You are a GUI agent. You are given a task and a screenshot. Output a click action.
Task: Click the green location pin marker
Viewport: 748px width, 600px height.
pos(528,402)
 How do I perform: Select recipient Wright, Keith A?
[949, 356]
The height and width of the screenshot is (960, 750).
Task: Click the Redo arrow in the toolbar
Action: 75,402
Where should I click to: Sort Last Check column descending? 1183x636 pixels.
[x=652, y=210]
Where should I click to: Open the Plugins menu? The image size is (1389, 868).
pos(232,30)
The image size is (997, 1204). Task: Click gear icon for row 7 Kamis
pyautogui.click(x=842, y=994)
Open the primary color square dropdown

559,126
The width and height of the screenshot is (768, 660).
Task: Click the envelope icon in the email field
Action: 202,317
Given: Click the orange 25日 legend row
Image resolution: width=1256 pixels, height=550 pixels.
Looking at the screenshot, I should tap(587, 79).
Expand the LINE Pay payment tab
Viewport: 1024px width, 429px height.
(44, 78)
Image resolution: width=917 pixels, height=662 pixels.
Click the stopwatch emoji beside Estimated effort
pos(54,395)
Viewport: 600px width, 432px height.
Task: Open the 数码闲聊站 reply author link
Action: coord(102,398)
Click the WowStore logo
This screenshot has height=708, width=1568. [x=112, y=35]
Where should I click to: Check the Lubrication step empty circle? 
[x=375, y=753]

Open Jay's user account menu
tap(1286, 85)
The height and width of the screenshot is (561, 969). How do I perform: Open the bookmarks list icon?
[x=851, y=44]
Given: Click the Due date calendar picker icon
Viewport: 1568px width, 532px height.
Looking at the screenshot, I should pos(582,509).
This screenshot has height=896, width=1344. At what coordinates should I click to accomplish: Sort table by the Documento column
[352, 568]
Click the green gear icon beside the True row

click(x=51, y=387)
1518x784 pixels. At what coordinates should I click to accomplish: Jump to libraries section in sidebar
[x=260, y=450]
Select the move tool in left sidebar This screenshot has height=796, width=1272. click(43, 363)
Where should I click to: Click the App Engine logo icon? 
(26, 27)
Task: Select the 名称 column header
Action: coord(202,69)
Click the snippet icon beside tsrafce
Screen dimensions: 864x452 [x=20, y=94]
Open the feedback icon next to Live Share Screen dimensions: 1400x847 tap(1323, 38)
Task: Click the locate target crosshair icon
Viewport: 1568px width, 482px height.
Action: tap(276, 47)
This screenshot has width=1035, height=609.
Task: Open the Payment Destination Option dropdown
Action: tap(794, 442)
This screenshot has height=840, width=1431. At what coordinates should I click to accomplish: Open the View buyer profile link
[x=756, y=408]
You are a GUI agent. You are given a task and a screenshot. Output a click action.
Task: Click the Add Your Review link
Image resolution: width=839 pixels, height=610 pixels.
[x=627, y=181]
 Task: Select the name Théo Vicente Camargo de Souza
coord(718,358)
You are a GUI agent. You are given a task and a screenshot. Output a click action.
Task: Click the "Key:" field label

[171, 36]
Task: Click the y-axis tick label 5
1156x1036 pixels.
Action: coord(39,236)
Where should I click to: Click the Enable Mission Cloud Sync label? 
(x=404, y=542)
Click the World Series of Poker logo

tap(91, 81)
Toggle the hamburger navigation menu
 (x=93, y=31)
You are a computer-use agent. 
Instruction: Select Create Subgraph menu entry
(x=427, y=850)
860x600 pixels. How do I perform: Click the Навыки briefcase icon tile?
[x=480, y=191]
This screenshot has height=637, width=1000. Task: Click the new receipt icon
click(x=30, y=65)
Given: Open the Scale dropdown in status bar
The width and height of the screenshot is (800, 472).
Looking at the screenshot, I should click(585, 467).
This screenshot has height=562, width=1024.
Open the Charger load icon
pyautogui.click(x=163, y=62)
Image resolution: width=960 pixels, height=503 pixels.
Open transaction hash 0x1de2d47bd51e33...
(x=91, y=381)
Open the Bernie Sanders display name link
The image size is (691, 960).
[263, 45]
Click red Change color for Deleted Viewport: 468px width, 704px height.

**WHAT THIS TASK INVOLVES**
Write out all of the data above as a numbered list, one line per item, and omit the blank lines.

**OUTPUT FOR THIS TASK**
1. You are a GUI agent. You are given a task and a screenshot. Output a click action.
2. Task: Click the green location pin marker
3. Viewport: 748px width, 600px height.
4. pos(528,402)
5.  How do I perform: Select recipient Wright, Keith A?
6. [949, 356]
7. The height and width of the screenshot is (960, 750).
8. Task: Click the Redo arrow in the toolbar
9. Action: 75,402
10. Where should I click to: Sort Last Check column descending? 1183x636 pixels.
11. [x=652, y=210]
12. Where should I click to: Open the Plugins menu? The image size is (1389, 868).
13. pos(232,30)
14. The image size is (997, 1204). Task: Click gear icon for row 7 Kamis
15. pyautogui.click(x=842, y=994)
16. Open the primary color square dropdown
17. 559,126
18. The width and height of the screenshot is (768, 660).
19. Task: Click the envelope icon in the email field
20. Action: 202,317
21. Given: Click the orange 25日 legend row
22. Image resolution: width=1256 pixels, height=550 pixels.
23. Looking at the screenshot, I should tap(587, 79).
24. Expand the LINE Pay payment tab
25. Viewport: 1024px width, 429px height.
26. (44, 78)
27. Image resolution: width=917 pixels, height=662 pixels.
28. Click the stopwatch emoji beside Estimated effort
29. pos(54,395)
30. Viewport: 600px width, 432px height.
31. Task: Open the 数码闲聊站 reply author link
32. Action: coord(102,398)
33. Click the WowStore logo
34. This screenshot has height=708, width=1568. [x=112, y=35]
35. Where should I click to: Check the Lubrication step empty circle? 
36. [x=375, y=753]
37. Open Jay's user account menu
38. tap(1286, 85)
39. The height and width of the screenshot is (561, 969). How do I perform: Open the bookmarks list icon?
40. [x=851, y=44]
41. Given: Click the Due date calendar picker icon
42. Viewport: 1568px width, 532px height.
43. Looking at the screenshot, I should pos(582,509).
44. This screenshot has height=896, width=1344. At what coordinates should I click to accomplish: Sort table by the Documento column
45. [352, 568]
46. Click the green gear icon beside the True row
47. click(x=51, y=387)
48. 1518x784 pixels. At what coordinates should I click to accomplish: Jump to libraries section in sidebar
49. [x=260, y=450]
50. Select the move tool in left sidebar This screenshot has height=796, width=1272. click(43, 363)
51. Where should I click to: Click the App Engine logo icon? 
52. (26, 27)
53. Task: Select the 名称 column header
54. Action: coord(202,69)
55. Click the snippet icon beside tsrafce
56. Screen dimensions: 864x452 [x=20, y=94]
57. Open the feedback icon next to Live Share Screen dimensions: 1400x847 tap(1323, 38)
58. Task: Click the locate target crosshair icon
59. Viewport: 1568px width, 482px height.
60. Action: tap(276, 47)
61. This screenshot has width=1035, height=609.
62. Task: Open the Payment Destination Option dropdown
63. Action: tap(794, 442)
64. This screenshot has height=840, width=1431. At what coordinates should I click to accomplish: Open the View buyer profile link
65. [x=756, y=408]
66. You are a GUI agent. You are given a task and a screenshot. Output a click action.
67. Task: Click the Add Your Review link
68. Image resolution: width=839 pixels, height=610 pixels.
69. [x=627, y=181]
70.  Task: Select the name Théo Vicente Camargo de Souza
71. coord(718,358)
72. You are a GUI agent. You are given a task and a screenshot. Output a click action.
73. Task: Click the "Key:" field label
74. [171, 36]
75. Task: Click the y-axis tick label 5
76. 1156x1036 pixels.
77. Action: coord(39,236)
78. Where should I click to: Click the Enable Mission Cloud Sync label? 
79. (x=404, y=542)
80. Click the World Series of Poker logo
81. tap(91, 81)
82. Toggle the hamburger navigation menu
83.  (x=93, y=31)
84. You are a computer-use agent. 
85. Instruction: Select Create Subgraph menu entry
86. (x=427, y=850)
87. 860x600 pixels. How do I perform: Click the Навыки briefcase icon tile?
88. [x=480, y=191]
89. This screenshot has height=637, width=1000. Task: Click the new receipt icon
90. click(x=30, y=65)
91. Given: Open the Scale dropdown in status bar
92. The width and height of the screenshot is (800, 472).
93. Looking at the screenshot, I should click(585, 467).
94. This screenshot has height=562, width=1024.
95. Open the Charger load icon
96. pyautogui.click(x=163, y=62)
97. Image resolution: width=960 pixels, height=503 pixels.
98. Open transaction hash 0x1de2d47bd51e33...
99. (x=91, y=381)
100. Open the Bernie Sanders display name link
101. The image size is (691, 960).
102. [263, 45]
103. Click red Change color for Deleted Viewport: 468px width, 704px height.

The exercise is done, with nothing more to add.